Werkinstructies:
[a] Noem alle kunstenaars die in de tekst over Japanse prentkunst bij naam voorkomen.
[b] Neem een deel van de tekst over Japanse prentkunst letterlijk over. Begin bij de woorden "Het Japonisme is" en stop na de woorden "zijn eigen werk.".

Als we aan Japanse kunst denken, dan denken we vrijwel direct aan de kleurenhoutsneden. Er is veel geschreven over deze prenten en de beroemde kunstenaars zoals Hokusai en Hiroshige zijn bij menigeen wel bekend.
Het Japonisme is een term, die in de 19de eeuw o.a. gebruikt werd voor de rage met betrekking tot alles wat Japans was. De bloei van de (prent)kunst in de jaren 1890 in het westen is ondenkbaar zonder de invloed van de Japanse kleurenhoutsneden (ukiyo-e). Bekende Westerse voorbeelden van die invloed zijn de affiches van Henri de Toulouse-Lautrec en de prentenserie van Félix Vallotton. En zeker ook de verzameling Japanse prenten van Vincent van Gogh, waarvan hij een aantal heeft genomen als uitgangspunt voor zijn eigen werk.

Aangeleverd materiaal:

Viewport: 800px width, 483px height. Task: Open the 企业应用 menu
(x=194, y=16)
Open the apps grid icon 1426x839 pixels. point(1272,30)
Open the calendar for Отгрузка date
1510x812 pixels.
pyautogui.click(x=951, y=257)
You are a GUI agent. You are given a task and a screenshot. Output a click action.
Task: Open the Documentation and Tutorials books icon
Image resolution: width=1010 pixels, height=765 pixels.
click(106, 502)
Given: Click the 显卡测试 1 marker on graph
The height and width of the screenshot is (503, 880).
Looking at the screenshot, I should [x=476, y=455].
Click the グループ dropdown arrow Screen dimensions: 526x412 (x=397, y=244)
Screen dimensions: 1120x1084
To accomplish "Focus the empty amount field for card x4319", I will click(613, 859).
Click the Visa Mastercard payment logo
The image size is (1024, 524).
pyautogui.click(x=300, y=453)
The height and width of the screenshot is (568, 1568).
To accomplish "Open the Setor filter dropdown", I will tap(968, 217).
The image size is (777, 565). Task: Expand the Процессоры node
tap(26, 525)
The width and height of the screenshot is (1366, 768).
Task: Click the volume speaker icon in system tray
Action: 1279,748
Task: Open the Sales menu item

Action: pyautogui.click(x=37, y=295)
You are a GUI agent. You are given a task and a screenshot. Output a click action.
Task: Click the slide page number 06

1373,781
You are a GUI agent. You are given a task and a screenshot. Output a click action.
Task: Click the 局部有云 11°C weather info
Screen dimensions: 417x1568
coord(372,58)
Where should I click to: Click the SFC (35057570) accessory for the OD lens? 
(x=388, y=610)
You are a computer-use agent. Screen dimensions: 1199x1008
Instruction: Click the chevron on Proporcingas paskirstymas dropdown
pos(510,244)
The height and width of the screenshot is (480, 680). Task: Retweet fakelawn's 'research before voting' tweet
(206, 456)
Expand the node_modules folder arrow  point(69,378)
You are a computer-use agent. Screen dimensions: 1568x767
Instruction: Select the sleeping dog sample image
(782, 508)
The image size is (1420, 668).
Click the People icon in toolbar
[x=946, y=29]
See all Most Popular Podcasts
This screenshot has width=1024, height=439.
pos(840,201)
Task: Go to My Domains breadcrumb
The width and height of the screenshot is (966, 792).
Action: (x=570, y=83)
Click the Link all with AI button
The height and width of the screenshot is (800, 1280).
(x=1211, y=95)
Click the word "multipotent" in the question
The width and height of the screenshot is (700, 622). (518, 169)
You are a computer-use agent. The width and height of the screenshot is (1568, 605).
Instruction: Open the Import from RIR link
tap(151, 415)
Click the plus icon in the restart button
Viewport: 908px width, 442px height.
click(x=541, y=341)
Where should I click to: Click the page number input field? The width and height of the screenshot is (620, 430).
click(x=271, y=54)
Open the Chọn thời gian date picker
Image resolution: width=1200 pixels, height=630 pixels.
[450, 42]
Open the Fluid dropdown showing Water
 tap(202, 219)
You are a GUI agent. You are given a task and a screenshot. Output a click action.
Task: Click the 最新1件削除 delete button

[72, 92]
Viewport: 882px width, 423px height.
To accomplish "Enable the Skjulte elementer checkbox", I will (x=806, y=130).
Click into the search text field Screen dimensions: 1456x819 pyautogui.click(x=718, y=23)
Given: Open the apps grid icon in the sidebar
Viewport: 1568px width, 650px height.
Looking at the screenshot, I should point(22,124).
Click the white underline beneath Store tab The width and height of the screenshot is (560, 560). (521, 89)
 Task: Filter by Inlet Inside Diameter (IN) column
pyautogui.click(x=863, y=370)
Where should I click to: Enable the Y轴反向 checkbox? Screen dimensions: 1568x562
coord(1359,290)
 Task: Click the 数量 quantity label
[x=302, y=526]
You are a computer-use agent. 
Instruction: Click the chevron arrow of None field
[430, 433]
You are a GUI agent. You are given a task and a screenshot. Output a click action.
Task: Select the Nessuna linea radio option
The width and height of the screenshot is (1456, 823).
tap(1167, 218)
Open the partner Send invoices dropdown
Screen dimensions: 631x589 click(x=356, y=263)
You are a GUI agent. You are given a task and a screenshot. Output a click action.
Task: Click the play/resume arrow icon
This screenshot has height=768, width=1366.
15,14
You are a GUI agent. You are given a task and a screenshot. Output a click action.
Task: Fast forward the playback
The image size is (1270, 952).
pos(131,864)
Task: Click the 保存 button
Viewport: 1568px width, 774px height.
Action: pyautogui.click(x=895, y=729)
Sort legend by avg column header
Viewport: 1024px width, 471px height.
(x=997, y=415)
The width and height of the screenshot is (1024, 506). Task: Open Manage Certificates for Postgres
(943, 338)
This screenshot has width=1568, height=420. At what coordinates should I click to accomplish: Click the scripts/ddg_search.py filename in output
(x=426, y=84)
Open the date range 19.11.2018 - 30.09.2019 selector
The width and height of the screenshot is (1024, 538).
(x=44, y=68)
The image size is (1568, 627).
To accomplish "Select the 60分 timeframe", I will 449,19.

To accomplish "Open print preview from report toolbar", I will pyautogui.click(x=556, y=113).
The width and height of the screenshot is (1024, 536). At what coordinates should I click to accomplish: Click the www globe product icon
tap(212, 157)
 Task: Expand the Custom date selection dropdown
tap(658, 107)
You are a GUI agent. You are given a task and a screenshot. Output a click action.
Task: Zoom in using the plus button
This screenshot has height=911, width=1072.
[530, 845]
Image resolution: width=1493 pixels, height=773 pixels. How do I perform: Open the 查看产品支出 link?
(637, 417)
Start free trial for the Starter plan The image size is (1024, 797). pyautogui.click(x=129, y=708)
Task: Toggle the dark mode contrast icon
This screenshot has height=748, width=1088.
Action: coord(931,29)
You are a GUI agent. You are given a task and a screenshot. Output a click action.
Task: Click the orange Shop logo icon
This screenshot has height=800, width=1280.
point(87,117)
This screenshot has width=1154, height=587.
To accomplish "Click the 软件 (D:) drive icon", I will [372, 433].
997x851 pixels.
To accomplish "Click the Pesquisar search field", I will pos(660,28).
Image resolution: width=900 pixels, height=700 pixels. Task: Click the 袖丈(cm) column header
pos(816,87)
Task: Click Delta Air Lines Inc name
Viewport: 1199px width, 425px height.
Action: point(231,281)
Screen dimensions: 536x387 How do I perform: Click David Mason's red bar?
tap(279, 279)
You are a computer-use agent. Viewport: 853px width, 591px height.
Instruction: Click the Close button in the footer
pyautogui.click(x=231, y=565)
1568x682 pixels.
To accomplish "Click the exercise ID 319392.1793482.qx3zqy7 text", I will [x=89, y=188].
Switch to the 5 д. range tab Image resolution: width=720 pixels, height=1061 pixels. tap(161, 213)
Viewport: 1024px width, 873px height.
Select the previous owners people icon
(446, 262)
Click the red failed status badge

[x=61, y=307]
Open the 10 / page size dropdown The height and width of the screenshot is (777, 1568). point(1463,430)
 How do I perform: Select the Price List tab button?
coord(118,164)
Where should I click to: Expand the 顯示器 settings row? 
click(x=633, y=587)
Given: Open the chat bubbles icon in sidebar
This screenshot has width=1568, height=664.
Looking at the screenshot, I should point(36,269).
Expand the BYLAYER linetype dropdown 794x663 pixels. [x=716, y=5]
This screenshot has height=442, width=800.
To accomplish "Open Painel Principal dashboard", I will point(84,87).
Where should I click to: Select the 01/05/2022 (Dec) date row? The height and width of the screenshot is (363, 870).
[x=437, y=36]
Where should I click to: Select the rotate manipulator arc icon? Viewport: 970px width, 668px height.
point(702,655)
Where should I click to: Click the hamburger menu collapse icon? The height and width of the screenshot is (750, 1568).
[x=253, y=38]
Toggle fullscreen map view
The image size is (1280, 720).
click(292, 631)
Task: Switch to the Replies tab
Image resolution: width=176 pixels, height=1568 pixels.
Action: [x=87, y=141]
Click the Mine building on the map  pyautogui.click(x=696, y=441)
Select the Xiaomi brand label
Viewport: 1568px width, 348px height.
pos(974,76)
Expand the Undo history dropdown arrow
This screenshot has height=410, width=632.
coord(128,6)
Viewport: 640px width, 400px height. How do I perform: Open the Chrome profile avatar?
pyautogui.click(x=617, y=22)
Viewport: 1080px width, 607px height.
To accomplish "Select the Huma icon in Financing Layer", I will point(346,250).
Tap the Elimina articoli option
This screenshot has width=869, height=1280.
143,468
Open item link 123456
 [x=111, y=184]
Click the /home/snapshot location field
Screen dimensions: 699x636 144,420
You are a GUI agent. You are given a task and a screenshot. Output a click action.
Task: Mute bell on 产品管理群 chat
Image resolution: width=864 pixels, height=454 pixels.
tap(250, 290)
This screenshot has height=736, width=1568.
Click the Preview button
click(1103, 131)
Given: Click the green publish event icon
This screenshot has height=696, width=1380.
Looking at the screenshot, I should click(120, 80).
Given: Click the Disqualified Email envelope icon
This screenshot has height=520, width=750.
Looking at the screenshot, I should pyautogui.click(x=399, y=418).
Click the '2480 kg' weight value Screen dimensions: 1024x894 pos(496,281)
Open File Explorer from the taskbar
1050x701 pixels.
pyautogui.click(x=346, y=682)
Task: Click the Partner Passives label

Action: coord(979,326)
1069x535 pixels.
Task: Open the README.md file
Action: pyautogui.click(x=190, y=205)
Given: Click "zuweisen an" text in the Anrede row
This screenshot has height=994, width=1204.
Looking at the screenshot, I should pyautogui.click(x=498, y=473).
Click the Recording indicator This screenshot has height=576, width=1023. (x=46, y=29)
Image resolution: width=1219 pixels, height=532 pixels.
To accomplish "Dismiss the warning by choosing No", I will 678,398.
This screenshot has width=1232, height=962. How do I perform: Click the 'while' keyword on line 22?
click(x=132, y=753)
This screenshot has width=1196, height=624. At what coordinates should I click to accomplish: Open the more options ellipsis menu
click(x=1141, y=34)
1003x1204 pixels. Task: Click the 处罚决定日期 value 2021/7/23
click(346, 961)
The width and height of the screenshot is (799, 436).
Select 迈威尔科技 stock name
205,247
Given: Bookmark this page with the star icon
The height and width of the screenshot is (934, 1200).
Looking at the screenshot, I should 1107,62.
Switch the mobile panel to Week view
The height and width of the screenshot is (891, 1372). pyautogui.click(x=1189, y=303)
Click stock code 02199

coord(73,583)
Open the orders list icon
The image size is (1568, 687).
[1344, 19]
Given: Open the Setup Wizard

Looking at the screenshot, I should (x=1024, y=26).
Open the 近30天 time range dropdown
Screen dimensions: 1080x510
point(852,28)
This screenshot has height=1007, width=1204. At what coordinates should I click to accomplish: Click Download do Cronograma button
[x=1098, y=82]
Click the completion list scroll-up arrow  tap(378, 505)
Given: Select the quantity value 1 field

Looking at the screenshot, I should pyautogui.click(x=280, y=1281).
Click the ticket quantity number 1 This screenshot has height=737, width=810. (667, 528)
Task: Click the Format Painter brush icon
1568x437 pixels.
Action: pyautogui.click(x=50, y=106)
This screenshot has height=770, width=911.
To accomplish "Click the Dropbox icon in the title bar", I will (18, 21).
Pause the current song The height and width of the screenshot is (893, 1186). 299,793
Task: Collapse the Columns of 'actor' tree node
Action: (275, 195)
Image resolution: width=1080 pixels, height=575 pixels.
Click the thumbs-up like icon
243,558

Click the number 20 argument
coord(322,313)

Antwoorden bij oefening:
[a] Hokusai, Hiroshige, Henri de Toulouse-Lautrec, Félix Vallotton, Vincent van Gogh

[b]
Het Japonisme is een term, die in de 19de eeuw o.a. gebruikt werd voor de rage met betrekking tot alles wat Japans was. De bloei van de (prent)kunst in de jaren 1890 in het westen is ondenkbaar zonder de invloed van de Japanse kleurenhoutsneden (ukiyo-e). Bekende Westerse voorbeelden van die invloed zijn de affiches van Henri de Toulouse-Lautrec en de prentenserie van Félix Vallotton. En zeker ook de verzameling Japanse prenten van Vincent van Gogh, waarvan hij een aantal heeft genomen als uitgangspunt voor zijn eigen werk.